ERA5 ZTD profiles and cures fitting with the exponential function at two grid points, and the corresponding fitting residual errors of the exponential function

Figure 1 shows that the vertical change of ZTD can be effectively simulated by a negative exponential function, but the ZTD at the two selected ERA5 grid points shows a poorer performance in the heights from 2 to 4 km. The largest fitting error reaches about –4 cm, and it also shows large fitting errors appear in the heights from about 9 km to 10 km, reaching about –3 cm. In order to simulate the vertical change in ZTD more accurately, a piecewise function is recommended to express the change in ZTD in different height intervals. Eight grid points are selected randomly to fit each elevation interval, and the optimal elevation interval is finally determined, which is divided into 0–3 km, 3–8 km, 8–16 km, and > 16 km. The piecewise function is expressed as follows:

$$d_{{{\text{ZTD}}}}^{t} = \left\{ \begin{gathered} d_{{{\text{ZTD}}}}^{{r_{1} }} \cdot \exp (H_{1}^{s} \cdot (H_{t} - H_{r} )) \quad H_{t} < 3{\text{ km}} \hfill \\ d_{{{\text{ZTD}}}}^{{r_{2} }} \cdot \exp (H_{2}^{s} \cdot (H_{t} - H_{r} ))\quad{\text{ 3 km}} \le H_{t} < 8{\text{ km}} \hfill \\ d_{{{\text{ZTD}}}}^{{r_{3} }} \cdot \exp (H_{3}^{s} \cdot (H_{t} - H_{r} )) \quad {\text{ 8 km}} \le H_{t} < 16{\text{ km}} \hfill \\ d_{{{\text{ZTD}}}}^{{r_{4} }} \cdot \exp (H_{4}^{s} \cdot (H_{t} - H_{r} )) \quad H_{t} \ge 16{\text{ km}} \hfill \\ \end{gathered} \right.$$
(6)

where \(H_{1}^{s} , \, H_{2}^{s} , \, H_{3}^{s} , \, H_{4}^{s}\) represents the ZTD height scale factor, \(H_{t}\) represents the target height, \(H_{r}\) represents the reference height, \(d_{{{\text{ZTD}}}}^{t}\) represents the ZTD value at the target height, \(d_{{{\text{ZTD}}}}^{{r_{1} }} , \, d_{{{\text{ZTD}}}}^{{r_{2} }} , \, d_{{{\text{ZTD}}}}^{{r_{3} }} , \, d_{{{\text{ZTD}}}}^{{r_{4} }}\) represents the ZTD values at the reference height in different elevation intervals, respectively.
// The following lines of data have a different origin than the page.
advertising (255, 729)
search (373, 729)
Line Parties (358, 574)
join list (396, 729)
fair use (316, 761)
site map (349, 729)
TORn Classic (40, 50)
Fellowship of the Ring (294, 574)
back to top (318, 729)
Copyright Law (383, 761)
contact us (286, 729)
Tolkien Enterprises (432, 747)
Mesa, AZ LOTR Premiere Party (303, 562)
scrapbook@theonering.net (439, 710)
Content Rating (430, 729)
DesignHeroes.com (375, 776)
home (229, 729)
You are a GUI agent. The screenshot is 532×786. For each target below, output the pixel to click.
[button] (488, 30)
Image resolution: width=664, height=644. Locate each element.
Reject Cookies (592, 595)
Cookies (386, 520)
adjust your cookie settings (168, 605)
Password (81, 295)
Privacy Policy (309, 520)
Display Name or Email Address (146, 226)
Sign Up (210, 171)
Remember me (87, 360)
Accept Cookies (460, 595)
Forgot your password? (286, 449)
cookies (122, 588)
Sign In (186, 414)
The RMS of fitting error with the piecewise function and the exponential function at each elevation interval are shown in Table 1. As observed, the mean fitting error of the exponential function is about 20.7 mm, but the error can be effectively reduced by the piecewise function. It can be seen that the mean fitting error is the smallest in the 3–8 km elevation interval, only about 2.7 mm.

Table 1 The fitting error of piecewise function and exponential function

The fitting errors of the exponential function and the piecewise function at the selected two grid points are displayed in Fig. 2.

Fig. 2
figure 2

The corresponding ZTD fit residual errors of the exponential function and piecewise function

Figure 2 exhibits that the piecewise function has a better fitting precision, and the performance is improved significantly in the lower heights compared to the exponential function. Therefore, the layered vertical profile information on ZTD calculated with the ERA5 atmospheric reanalysis data from 2012 to 2016 is used to develop the model. Some limitations remain in the current models, for instance the adoption of single gridded point data for modeling and the further optimization of model parameters. An approach based on the sliding window algorithm (Huang et al., 2019, 2021c) was applied to remove these limitations in the model.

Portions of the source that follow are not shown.